The most important changes are summarized below:

Losses:

Introduced CTCLoss with optional focal loss weighting in luxonis_train/attached_modules/losses/ctc_loss.py and updated __init__.py to include CTCLoss. [1] [2] [3]
Updated luxonis_train/attached_modules/losses/README.md to document CTCLoss.

Metrics:

Added OCRAccuracy metric for OCR tasks in luxonis_train/attached_modules/metrics/ocr_accuracy.py and updated __init__.py to include OCRAccuracy. [1] [2] [3]
Updated luxonis_train/attached_modules/metrics/README.md to document OCRAccuracy.

Visualizers:

Introduced OCRVisualizer for visualizing OCR tasks in luxonis_train/attached_modules/visualizers/ocr_visualizer.py and updated __init__.py to include OCRVisualizer. [1] [2] [3]
Updated luxonis_train/attached_modules/visualizers/README.md to document OCRVisualizer.

Predefined Models:

Added OCRRecognitionModel to luxonis_train/config/predefined_models/__init__.py and updated README.md to document its components and parameters. [1] [2] [3]

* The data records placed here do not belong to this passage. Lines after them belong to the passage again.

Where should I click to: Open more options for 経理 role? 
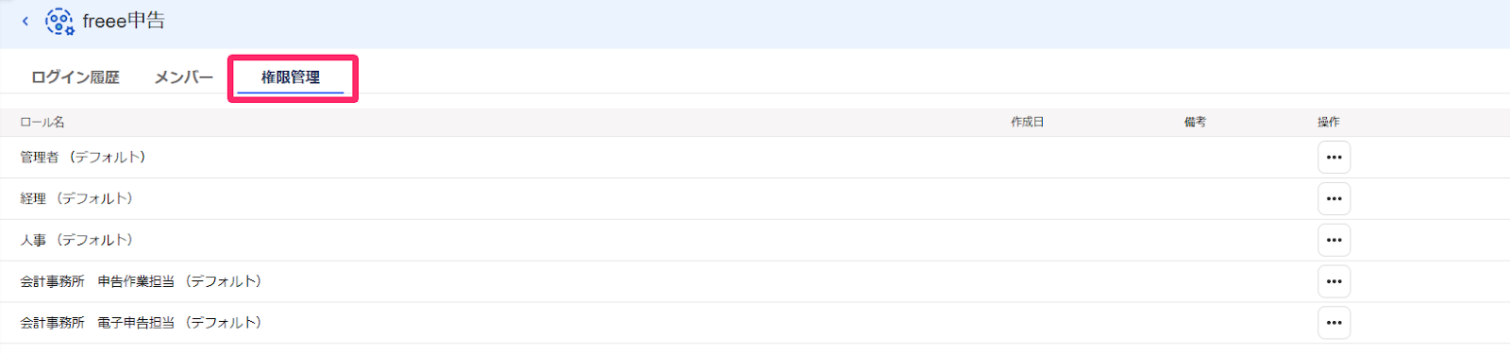1334,199
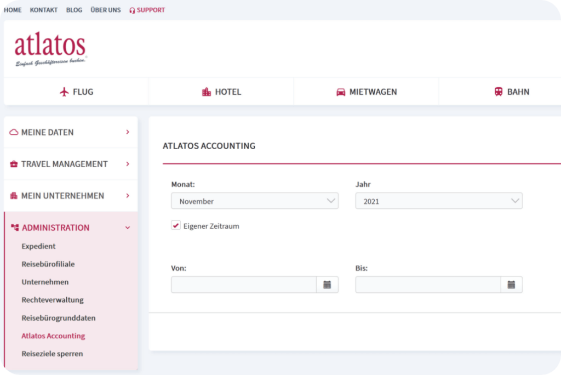
Task: Expand the Meine Daten section
Action: click(x=71, y=132)
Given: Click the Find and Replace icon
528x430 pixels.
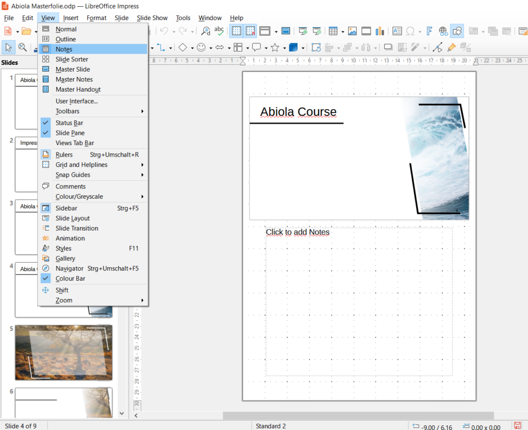Looking at the screenshot, I should pyautogui.click(x=206, y=31).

Toy dataset creation example

def toy_ocr_generator():
    im_paths = glob.glob("*.png")
    labels = [os.path.splitext(os.path.basename(path))[0] for path in im_paths]
    for path, label in tqdm(zip(im_paths, labels)):
        if len(label):
            yield {
                "file": path,
                "annotation": {
                    "metadata": {"text": label, "text_length": len(label)},
                },
            }

Examples from the overfitted model on the toy dataset

…feat/ocr-recognition

sokovninn · 2025-01-23T22:38:23Z

Possible improvements include:

Adding more advanced OCR metrics
Adding a temporal NRTR head together with NRTRLoss
Improving visualization
Adding a large variant
Improving encoder to handle more edge cases
Adding a beam search decoder
Adding OCR-specific augmentations
Adding OCR detection model (same backbone)

klemen1999

Generally LGTM, left some comments. One thing that we want to also make sure is the integration with HubAI and depthai-nodes - the archived model should have correct archive data so that the parser can parse it.

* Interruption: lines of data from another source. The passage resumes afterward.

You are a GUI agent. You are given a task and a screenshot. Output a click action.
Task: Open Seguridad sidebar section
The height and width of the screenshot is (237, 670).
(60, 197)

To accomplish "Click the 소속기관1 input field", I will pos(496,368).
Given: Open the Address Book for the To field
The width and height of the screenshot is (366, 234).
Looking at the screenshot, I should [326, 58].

klemen1999 · 2025-01-24T12:15:09Z

luxonis_train/attached_modules/visualizers/ocr_visualizer.py

+            target = [chr(int(char.item())) for char in target]
+            target = "".join(target)
+            target_strings.append(target)
+        print(target_strings)


Probably not needed (also another print in the forward())

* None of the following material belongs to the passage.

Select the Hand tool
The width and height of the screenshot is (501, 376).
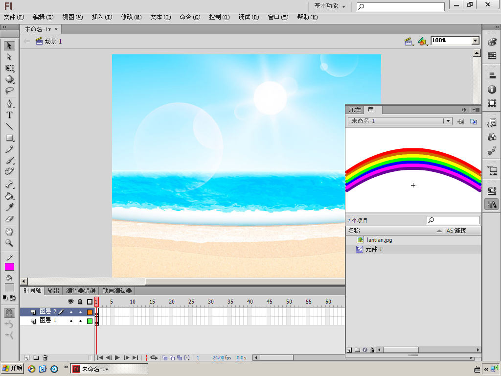click(9, 232)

klemen1999 · 2025-01-24T12:17:53Z

luxonis_train/config/predefined_models/README.md

+
+## `OCRRecognitionModel`
+
+FPS of the `OCRRecognitionModel` on different devices with image size 48x320:


Let's add this under ### Performance Metrics section to be inline with others. And before that add just a very short description, for this model it would be valuable to note how the dataset needs to be structured - which annotations need to be present

klemen1999 · 2025-01-24T12:19:03Z

luxonis_train/config/predefined_models/ocr_recognition_model.py

+class OCRRecognitionModel(BasePredefinedModel):
+    """A predefined model for OCR recognition tasks."""
+
+    def __init__(


Let's add a variant even if it is just for "light" for now as it simpler then to integrate on the HubAI side (same paramter as all other predefined models)

klemen1999 · 2025-01-24T12:24:48Z

luxonis_train/nodes/backbones/pplcnet_v3/blocks.py

+        return kernel * t, beta - running_mean * gamma / std  # type: ignore
+
+
+class SELayer(nn.Module):


I believe this is the same block as SqueezeExciteBlock with approx_sigmoid=True. If so we can remove it here and replace with that one?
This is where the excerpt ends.